= ТЕКСТ ДЛЯ ЧТЕНИЯ =
++++++

Антон: У нас есть пока привилегированная позиция: мы еще можем высказаться, мы должны это делать, поскольку мы связаны с ущемлёнными группами. У многих людей нет этого права. Мы должны отстаивать это право. Мы должны говорить о тех, кого лишают этого права. Иначе этого права лишат нас всех. Наша любовь — это выход на иной уровень, а агрессия — предсказуемая реакция на нашу сплоченность. Людей системы очень пугает, что у людей появляются механизмы самоорганизации, что люди осознают необходимость стирания границ. Пространство, которое мы занимаем — наше. Мы не должны съеживаться. Мы должны отогревать этот лед своим дыханием и не затихать.
С какой стороны не зайди, я чувствую эту историю как наступление на себя со всех позиций. Невозможно делать вид, что ничего не происходит. Это какой-то рубежный момент, точка невозврата, где нейтралитет, отказ от позиции играют на руку.
Андрогин и Кентавр
Мы единое арт-тело.
Мы свободно действующие тела.
Мы свободные тела.
Наши тела, которые нам не принадлежали,
Мы хотим их вернуть себе.
Мы хотим называть части нашего тела так, как они называются.
А не так, как хотят другие люди.
Уголовное дело против Юлии Цветковой — это попытка отнять у нас наш путь к нашим же телам и осмысление их сексуальностей в искусстве.
Примечания
[1] «Монологи вагины» Ив Энслер
[2] Детский церебральный паралич — хронические двигательные нарушения.
[3] Психоневрологический интернат — социально-медицинское учреждение для постоянного или временного проживания людей с инвалидностью, ментальными и психическими особенностями.

++++++

= ИЗВЛЕЧЁННЫЕ МАТЕРИАЛЫ =
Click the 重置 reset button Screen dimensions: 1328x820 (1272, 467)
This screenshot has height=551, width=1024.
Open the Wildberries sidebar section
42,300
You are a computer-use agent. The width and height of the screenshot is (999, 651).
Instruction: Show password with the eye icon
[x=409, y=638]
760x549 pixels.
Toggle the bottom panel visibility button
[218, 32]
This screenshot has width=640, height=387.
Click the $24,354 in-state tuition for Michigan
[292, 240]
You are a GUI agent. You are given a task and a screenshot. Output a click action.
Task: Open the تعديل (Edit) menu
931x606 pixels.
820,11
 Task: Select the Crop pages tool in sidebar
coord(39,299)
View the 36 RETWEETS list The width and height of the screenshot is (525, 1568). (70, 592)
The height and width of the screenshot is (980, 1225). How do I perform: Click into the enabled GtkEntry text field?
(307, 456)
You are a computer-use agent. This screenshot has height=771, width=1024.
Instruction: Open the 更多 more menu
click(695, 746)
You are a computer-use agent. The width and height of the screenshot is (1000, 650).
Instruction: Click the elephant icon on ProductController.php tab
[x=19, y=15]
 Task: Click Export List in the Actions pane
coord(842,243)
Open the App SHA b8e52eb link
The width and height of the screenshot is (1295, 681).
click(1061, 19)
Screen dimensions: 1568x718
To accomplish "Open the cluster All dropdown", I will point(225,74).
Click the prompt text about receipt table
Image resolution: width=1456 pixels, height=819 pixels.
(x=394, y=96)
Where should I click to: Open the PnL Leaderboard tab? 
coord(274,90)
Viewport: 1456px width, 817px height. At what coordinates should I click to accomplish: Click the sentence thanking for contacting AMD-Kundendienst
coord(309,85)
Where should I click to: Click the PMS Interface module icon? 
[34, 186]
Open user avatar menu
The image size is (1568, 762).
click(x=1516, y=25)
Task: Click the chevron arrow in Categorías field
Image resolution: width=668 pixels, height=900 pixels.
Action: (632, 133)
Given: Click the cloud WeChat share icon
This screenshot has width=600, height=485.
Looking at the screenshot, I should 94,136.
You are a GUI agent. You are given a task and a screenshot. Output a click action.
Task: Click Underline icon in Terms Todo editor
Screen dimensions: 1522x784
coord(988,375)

++++++

= ВОПРОСЫ ДЛЯ РАЗБОРА =
1. Воспроизведите без изменений часть отрывка. Начните со слов «Наши тела, которые» и остановитесь после слов «хотят другие люди.».
2. Выпишите из отрывка все строки под заголовком «Андрогин и Кентавр», которые начинаются со слова «Мы».
Список для работы не понадобится.

= РЕЗУЛЬТАТЫ ЗАДАНИЙ =
1.
Наши тела, которые нам не принадлежали,
Мы хотим их вернуть себе.
Мы хотим называть части нашего тела так, как они называются.
А не так, как хотят другие люди.

2.
Мы единое арт-тело.
Мы свободно действующие тела.
Мы свободные тела.
Мы хотим их вернуть себе.
Мы хотим называть части нашего тела так, как они называются.